A utilização do monitoramento eletrônico requer cuidados e deveres pelo apenado, devendo receber visitas do servidor responsável pela monitoração eletrônica, responder aos seus contatos e cumprir suas orientações e não remover, violar, modificar ou violar o dispositivo e nem permitir que outra pessoa o faça. Os descumprimentos dessas medidas poderá acarretar na decretação da prisão preventiva.

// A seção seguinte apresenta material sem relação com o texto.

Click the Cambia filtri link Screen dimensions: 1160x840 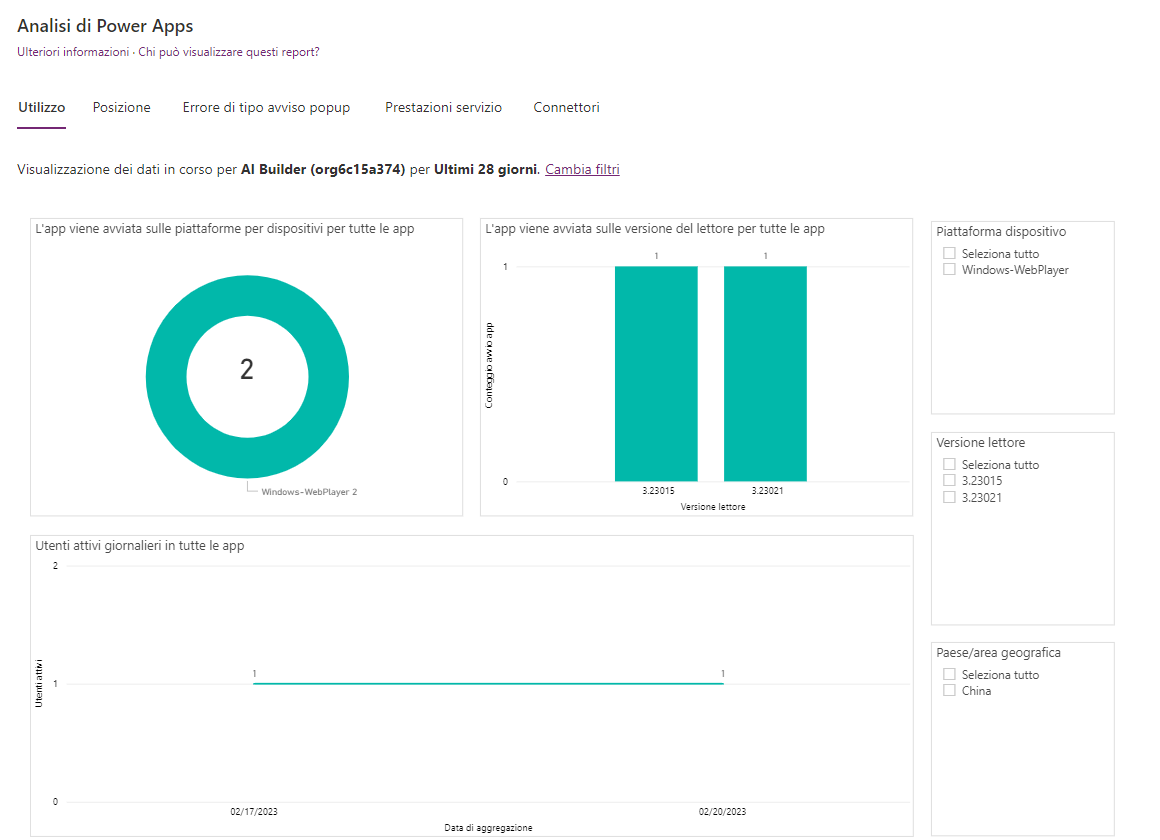coord(582,170)
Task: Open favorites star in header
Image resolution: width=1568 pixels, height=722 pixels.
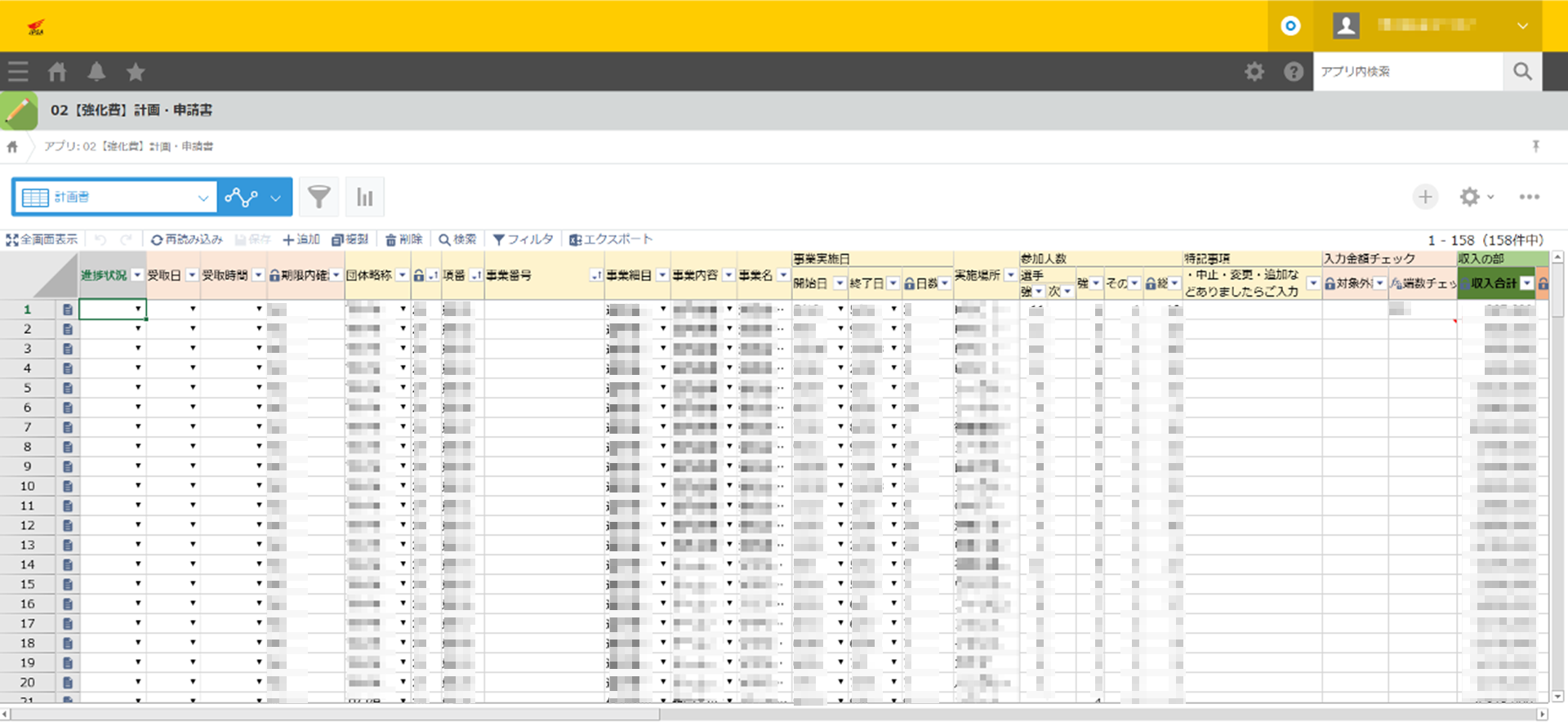Action: coord(136,72)
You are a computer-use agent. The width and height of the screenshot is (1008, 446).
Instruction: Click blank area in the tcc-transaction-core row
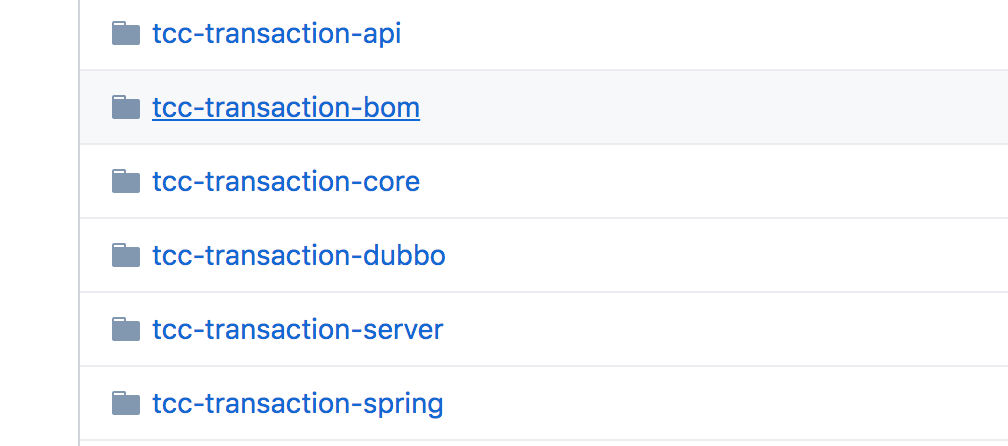[700, 181]
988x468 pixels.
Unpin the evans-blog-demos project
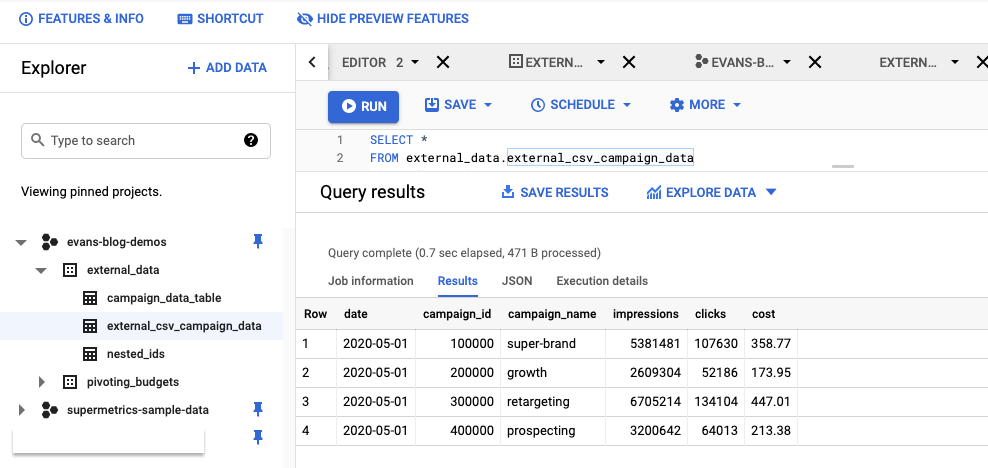(x=258, y=241)
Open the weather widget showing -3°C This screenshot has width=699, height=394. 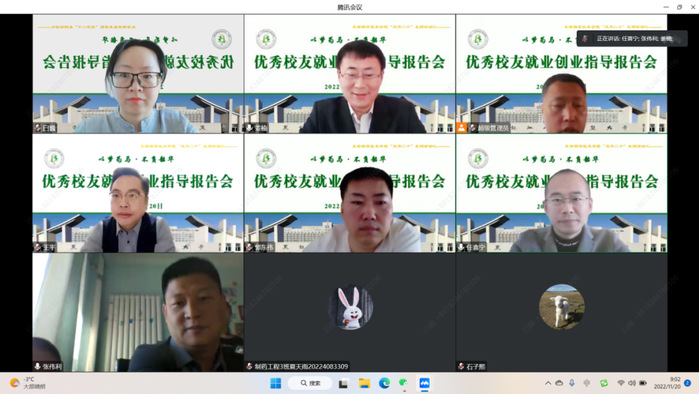coord(28,383)
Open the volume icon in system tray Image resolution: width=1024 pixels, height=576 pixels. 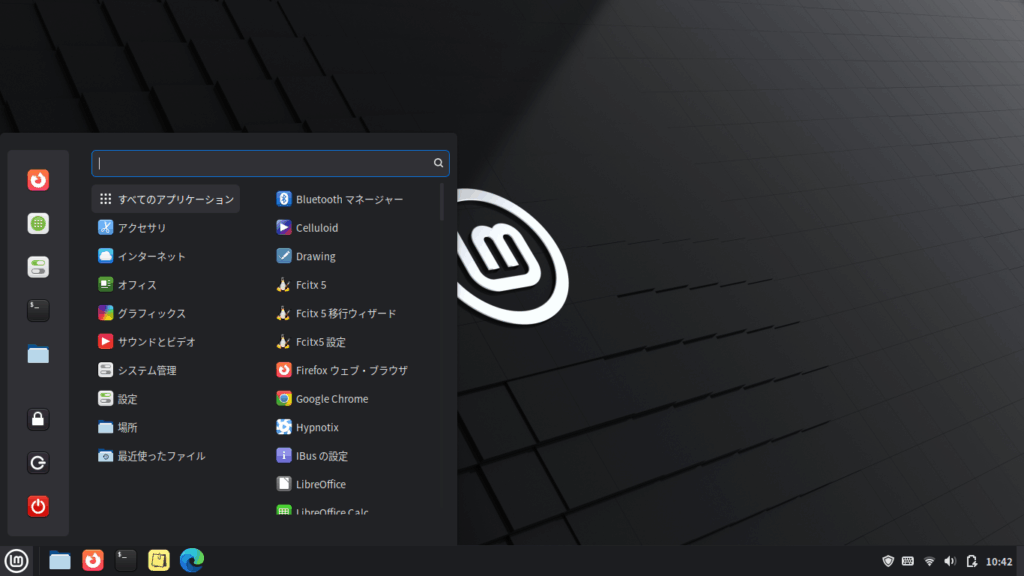(949, 561)
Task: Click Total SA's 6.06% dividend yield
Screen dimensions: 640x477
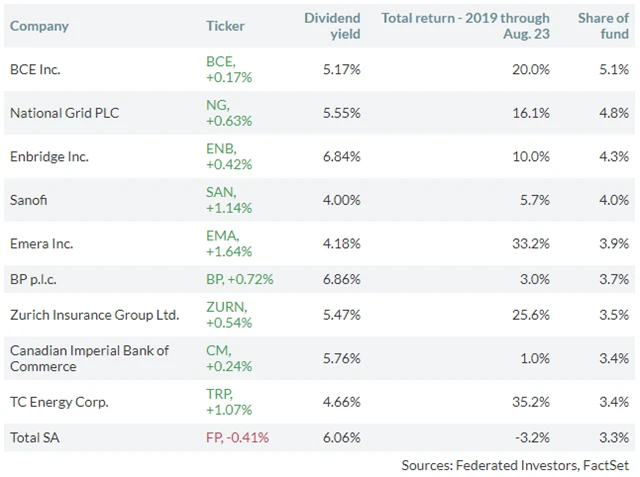Action: [x=342, y=437]
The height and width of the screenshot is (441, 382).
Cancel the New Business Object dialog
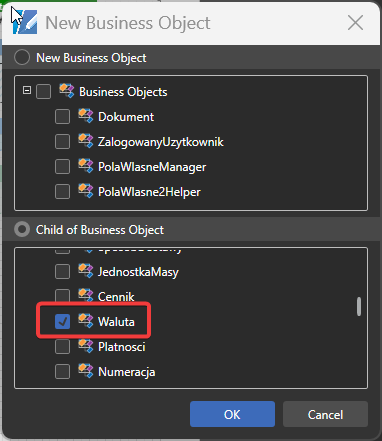coord(325,414)
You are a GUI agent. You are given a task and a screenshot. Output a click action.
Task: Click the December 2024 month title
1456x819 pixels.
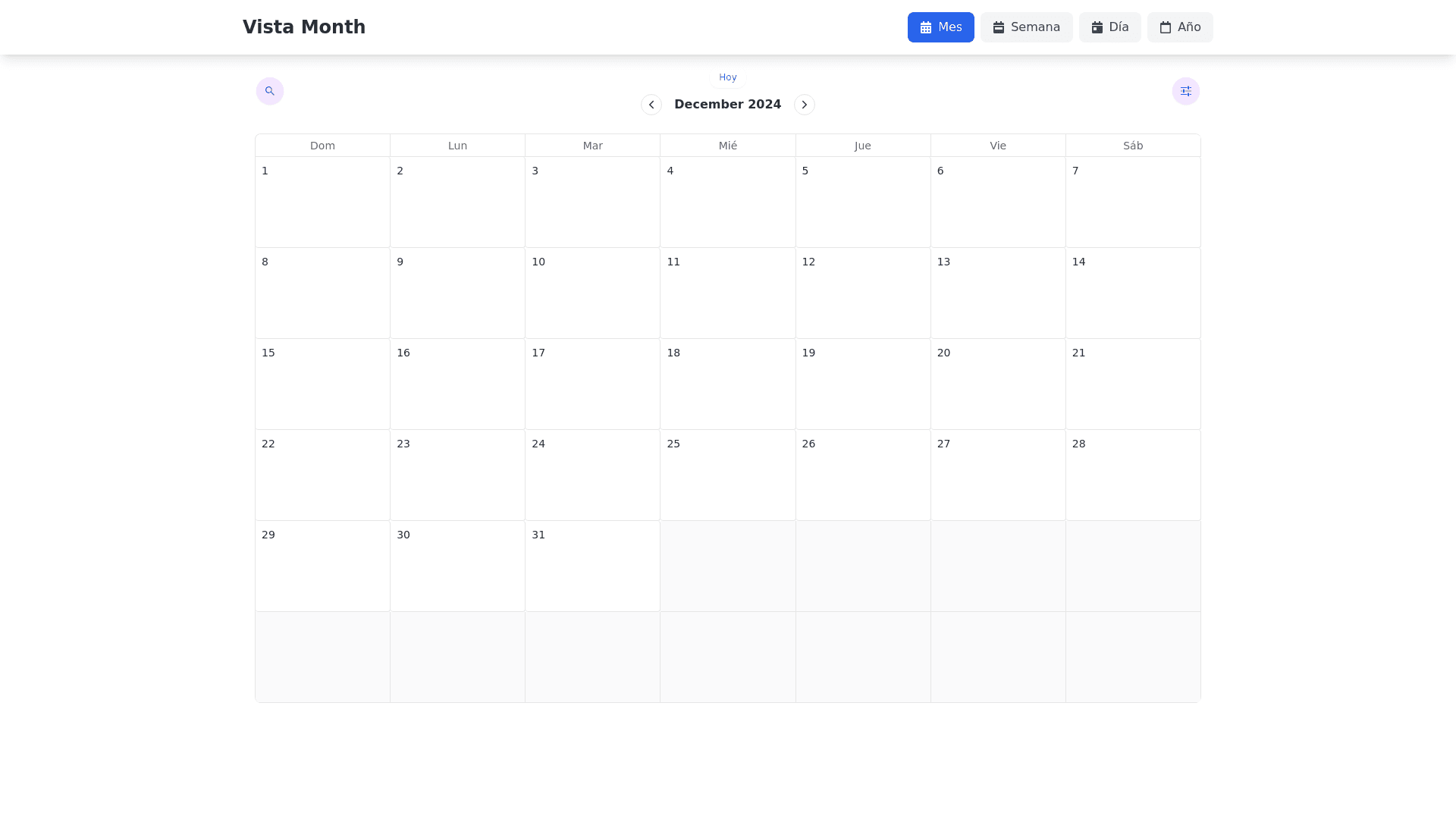[727, 105]
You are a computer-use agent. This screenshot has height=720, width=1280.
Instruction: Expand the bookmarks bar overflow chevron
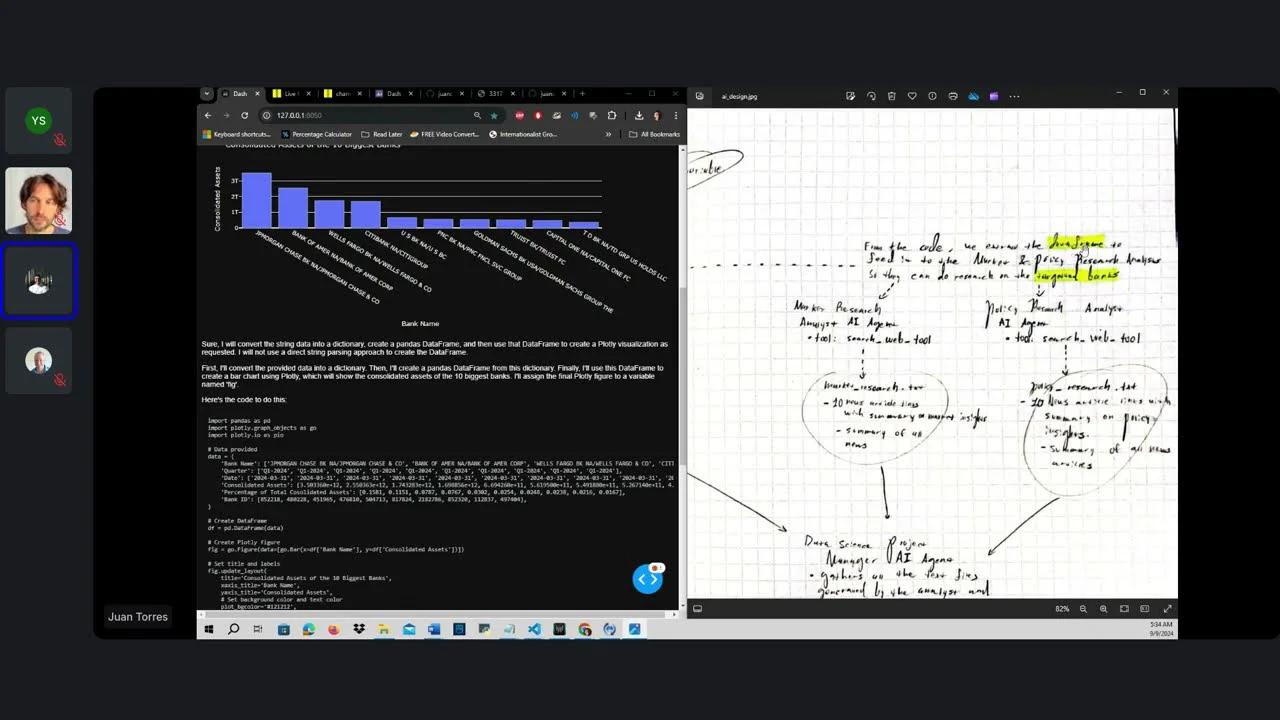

Dessa forma, conclui-se que monitoramento eletrônico como medida cautelar alternativa da prisão veio com objetivo de diminuir a população carcerária, assegurar a aplicação penal, reduzir os gastos para com o réu e tornar mais humanizada algumas penas. Entretanto, existem divergências acerca da sua funcionalidade e eficiência.